**Exercises to complete**
• A. In the motorcycle restoration account, at what point in the lever's travel is the clutch set to free up?
• B. Carry the motorcycle restoration account forward from its last sentence, keeping the same first-person voice.

**Passage shown**
◆ ◆ ◆ ◆

With that done I fitted the cable to the handlebar lever after greasing the lever pivots and the threads on the adjuster, although I think that the adjuster will remain in the fully in position until the cable and clutch have done a few miles. The lever action has improved a lot with all of the above, and the clutch is set to free up at half travel which is my normal setting prior to any test runs.
With the clutch adjusted I was able to do a final test that the pullrod did not interact with the cover plate with the lever fully in, and that was all good. I leave the finger springs and holding bracket out of the mix down at the operating lever - anything that makes the clutch action lighter is to be encouraged.
With the cover and its gasket in place the rearsets and gearchange linkage could now also be fitted up. It is a shame that the gearchange on the rearsets seems to introduce a bit of vagueness to the gearchanging action compared to the standard setup, though as I have yet to experience it under use that may just be my imagination.
Next job is to try and restore the original oil pressure gauge line, either by using a new olive I was able to source, or better still, to recover the original olive by melting the remains of the old line out of its tiny recess by use of a gas flame, as it is a more robust and elegant solution. After I go get a new propane bottle of course...
After a more thorough inspection of the original olive it became apparent that all the propane in the Hormuz Strait was not going to revive it, and it was also discovered that an intermediate joint in the oil line to the gauge had exactly the same olives as the one I had been able to source. That made the decision easy. New olive fitted and the line secured to the oil gallery, which meant that the exhaust system could now be fitted.
When I say "could be fitted" I mean it would be appropriate. Actually getting the thing to go together was another matter. This is a "Legend" style such as Les Williams designed, on which the two centre header pipes now siamese into the outer headers just aft of the lower bends, but this introduces a real fiddle when trying to coax the centre pipes into the one-into-two alloy manifold in the centre exhaust port.
The final recipe was to have the outer headers only just sitting on the outer edge of their stubs, the inner headers resting in the manifold while it floated in midair, then wriggling the whole lot rearwards while forcing - that would be a good word - the manifold to go back into the port while the rear end of the centre pipes enter the outers simultaneously.
I had wondered why the exits from the manifold were quite enlarged, and now I see that they have to be or you would never get it to fit at all.
The mufflers are not really mufflers at all. They are amplifiers, being only a steel outer with no internals at all, although a hole at the outer end suggests that baffles were once fitted, or could be. This does not bode well for test running the beast around the neighbourhood, although I remember when I lived in Diamond Harbour and rode my T160 to work in the Port of Lyttelton - 17 scratchy miles away - I would sometimes leave my blackcap mufflers off for the trip, just as a special treat. Unfortunately, the local law do not seem as attracted to the sound of a full noise triple as we are...

◆ ◆ ◆ ◆

**Data excerpt**
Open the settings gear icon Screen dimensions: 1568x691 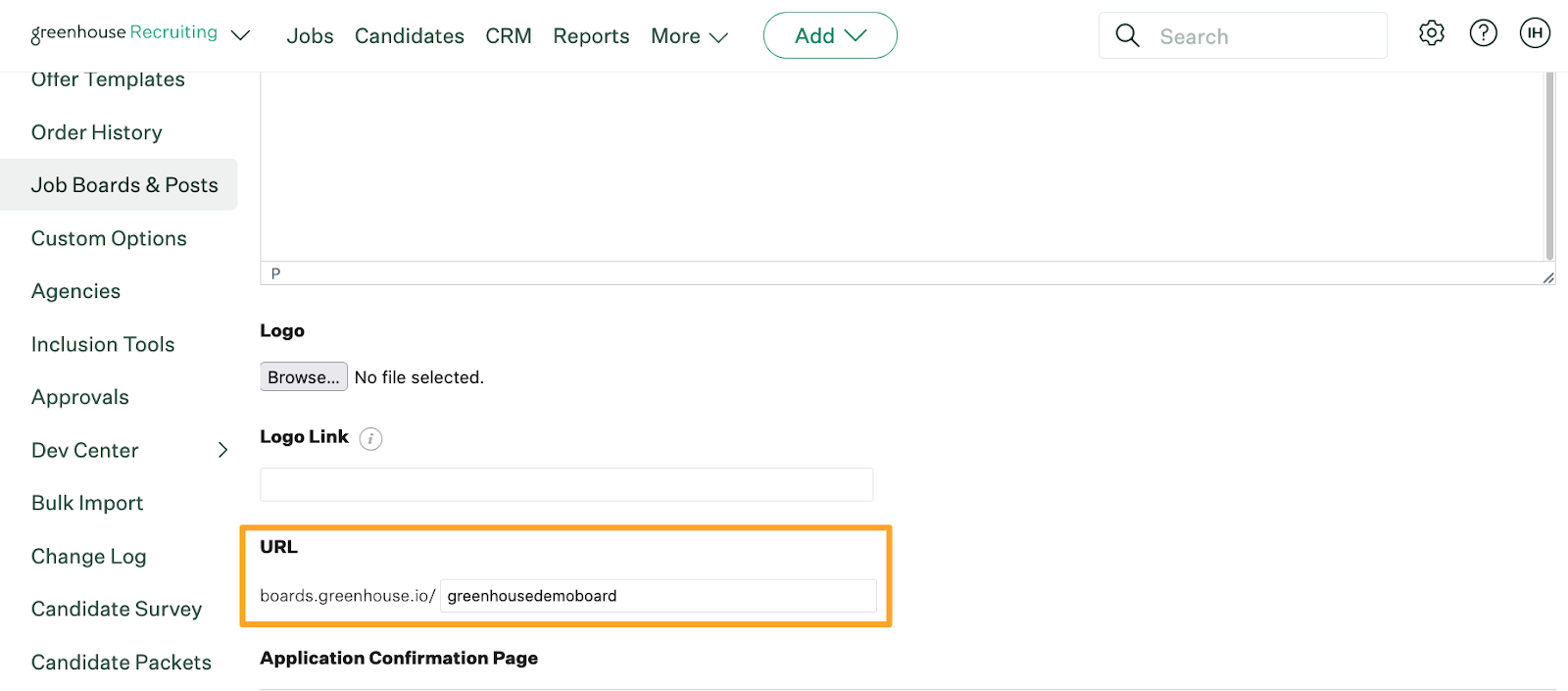tap(1431, 33)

◆ ◆ ◆ ◆

**Task-by-task answers**
• A. At half travel.

• B.
Well - they are, but for less pleasant reasons.
Anyway, these muffler look-alikes have an entry hole that is larger than the header exit pipes, and have no side slits which would allow them to compress inside their clamps, so I shall need to use some brass shim to fill the space between the two, or they will rattle around until something breaks. The blackcaps used to crack above the mounting bosses if the clamps to the headers were not tight enough, as the weight of the mufflers made them roll around the pipes, stressing the welds until they surrendered. At least these aint heavy.
I have begun work on the carbs, which still have some form of soup inside them, so will need an extensive cleanout. The first thing I discovered when removing bits is that these feature examples of both the largest and smallest fuel delivery pipes in common use. I consider the braided hoses as nasty in the location they reside, as strands of stainless keep attacking your hands every time you work near them.
The other mechanism could have been a filter, but as it cannot be opened I guess it is just a manifold, but it sure isn't going to let a lot of fuel through. You wouldn't oughta be riding a 1000cc triple without both fuel taps turned on, let alone with pipes this small between the tank and the carbs, especially as both ends of the manifold feed only one of the two separate lines to the carbs each.
Major design flaw and potential piston eater here.
It can be seen that the carbs are all linked together to share fuel, so my idea would be to simply take each line from the taps straight to the carbs, which have a larger fuel entry than the manifold does by quite some margin.
Meanwhile I reviewed my ideas about flushing the oil cooler. Considering the length of time it has been sitting it would seem appropriate to at least use some type of solvent as a first measure. While I always flush oil through the oil cooler then discard it after first start, there may be more sludge in this one which might need more encouraging to leave.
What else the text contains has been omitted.